Fear creates a lack of self-confidence, Wydler said. Among LGBTQ entrepreneurs, as well as any kind of underrepresented entrepreneur, he said there’s a fear that they have to perform better than entrepreneurship’s straight, white male archetype, which can prevent them from seizing opportunities when they’re presented with them. Related, this fear makes it difficult to break into what Wydler calls the “old boys network” of funding or business development, when not being a part of these networks reduces the quality and quantity of access to resources.

“It’s pretty amazing what power safe spaces have,” Wydler said. “It goes directly back to those barriers. The number one value the StartOut growth lab brings to [the entrepreneurs] is the interaction. Seeing other entrepreneurs in their same position, hearing their stories, hearing how they got around some of these barriers – just having that motivational environment is an enormous value.”
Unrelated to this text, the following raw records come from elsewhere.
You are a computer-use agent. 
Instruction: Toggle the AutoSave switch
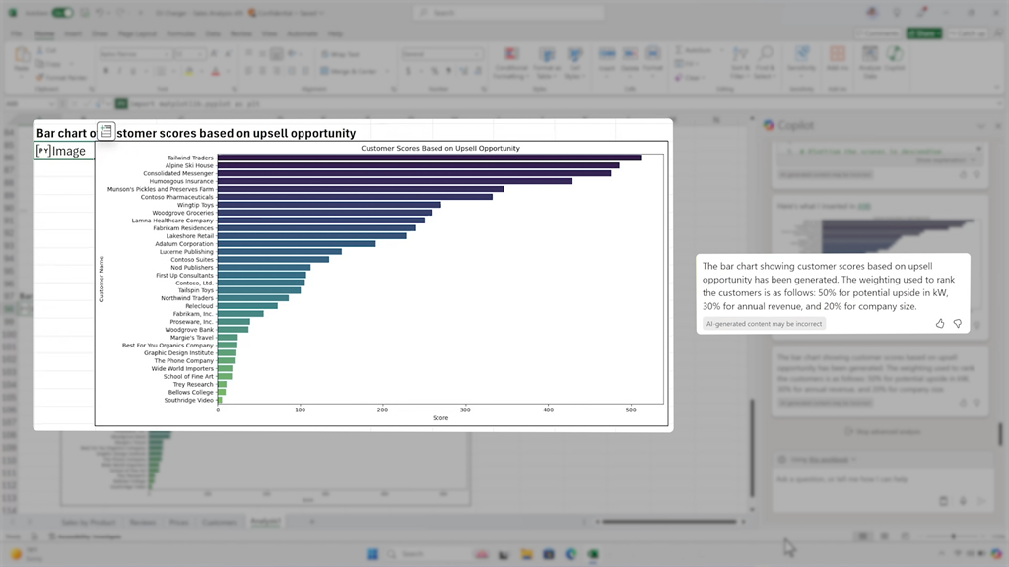[x=62, y=13]

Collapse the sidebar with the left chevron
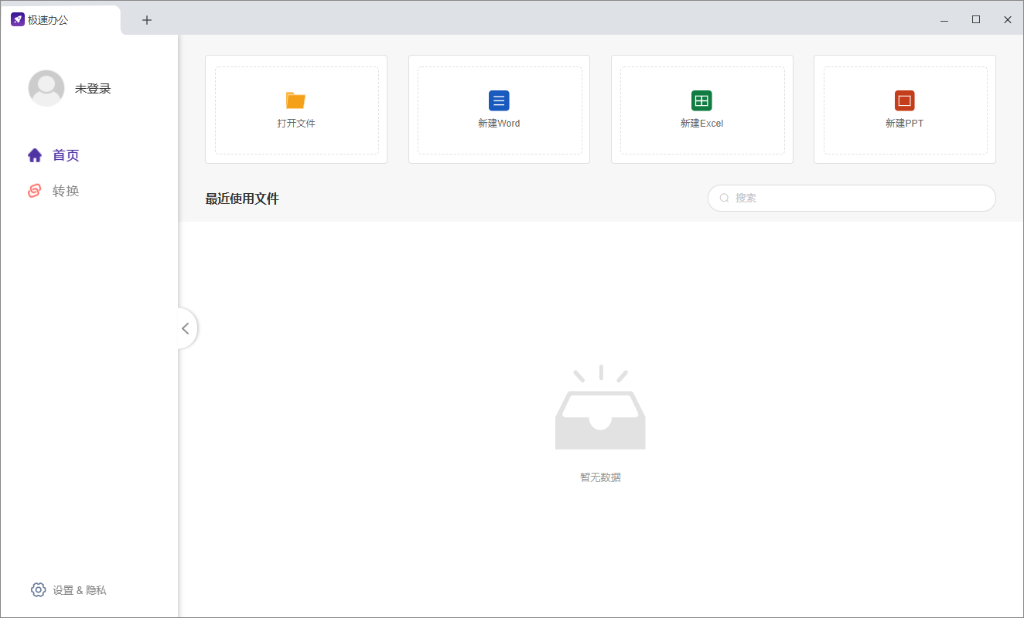point(186,328)
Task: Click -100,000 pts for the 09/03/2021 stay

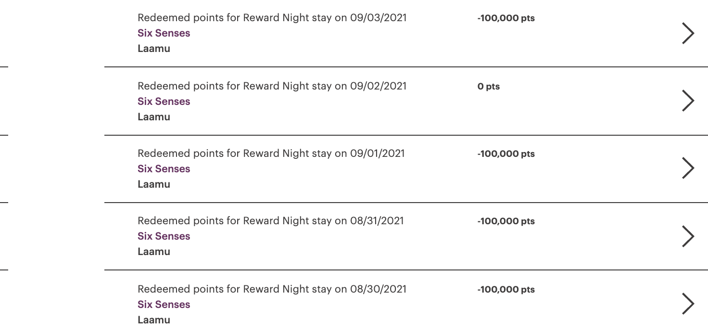Action: (506, 18)
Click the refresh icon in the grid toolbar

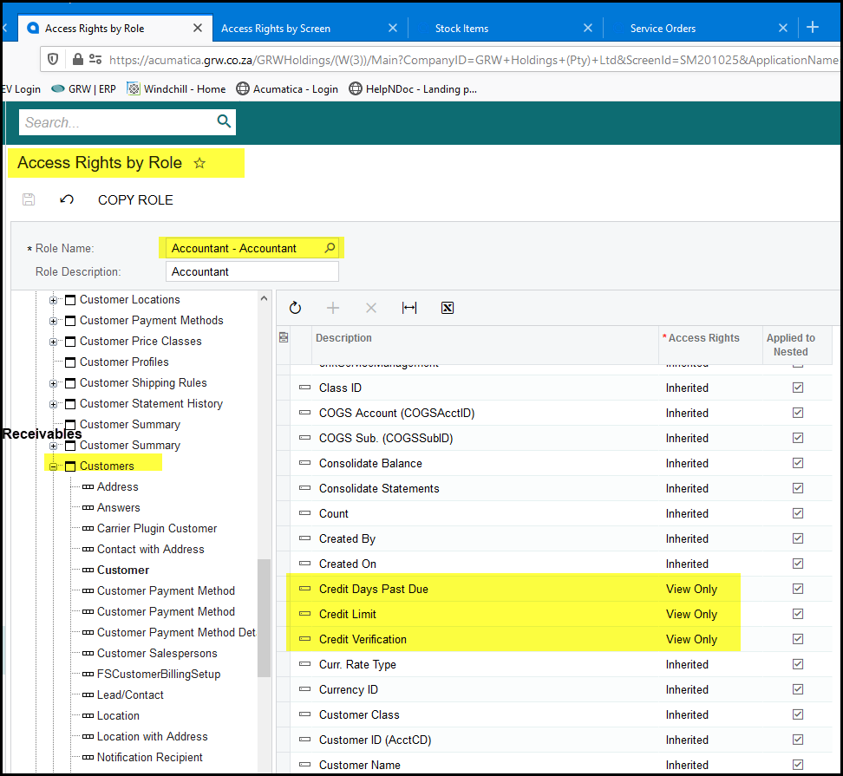(x=295, y=308)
Having an environment where self-confidence can grow helps reduce the other major barrier LGBTQ entrepreneurs face – access to resources. Wydler said a solid network of resource providers that any underrepresented entrepreneur can trust is a critical piece of success.

Wood sees the same environment growing at the Staunton Innovation Hub.

“When you have a space like the Hub that’s operating with an entrepreneurial spirit bringing people together, not only are you ensuring that people are connected, but you’re allowing ideas to be shared between businesses, nonprofits, and individuals who come from different backgrounds,” Wood said. “It allows for opportunities of partnership and collaboration in ways that I think are not possible if you’re siloed.”

At the Hub, Cain said they work hard to make sure everybody feels part of an inclusive community.

LGBTQ coworking spaces, Staunton Innovation Hub, Chris Wood
Chris Wood makes LGBTQ Pride posters with folks at the Staunton Innovation Hub.

“We are making sure that everybody who walks through the doors understands that we don’t tolerate anything other than an inclusive and loving environment,” Cain said.

Almost everyone who works out of the coworking space has a Staunton Pride shirt, Cain said. The Hub has sticker on the front door that reads, “All people are welcome.”

Being intentional about having diverse and inclusive spaces requires endurance, Wydler said. Being an entrepreneur is hard, and the more intersectionality you add, Wydler said, the job becomes exponentially harder – even the best intentions won’t solve all the issues.

“It takes time,” he said. “It takes trust, but then also it takes time for those relationships amongst the entrepreneurs to flourish and to provide that powerful network to support each other. I see success where it is a truly prolonged, solid, and thorough support.”

Sometimes, it takes just one conversation to create a ripple effect.

“Maybe it starts with a small group of people,” Wood said. “But then maybe it expands from there. It just takes someone’s initiative to go out and do it.”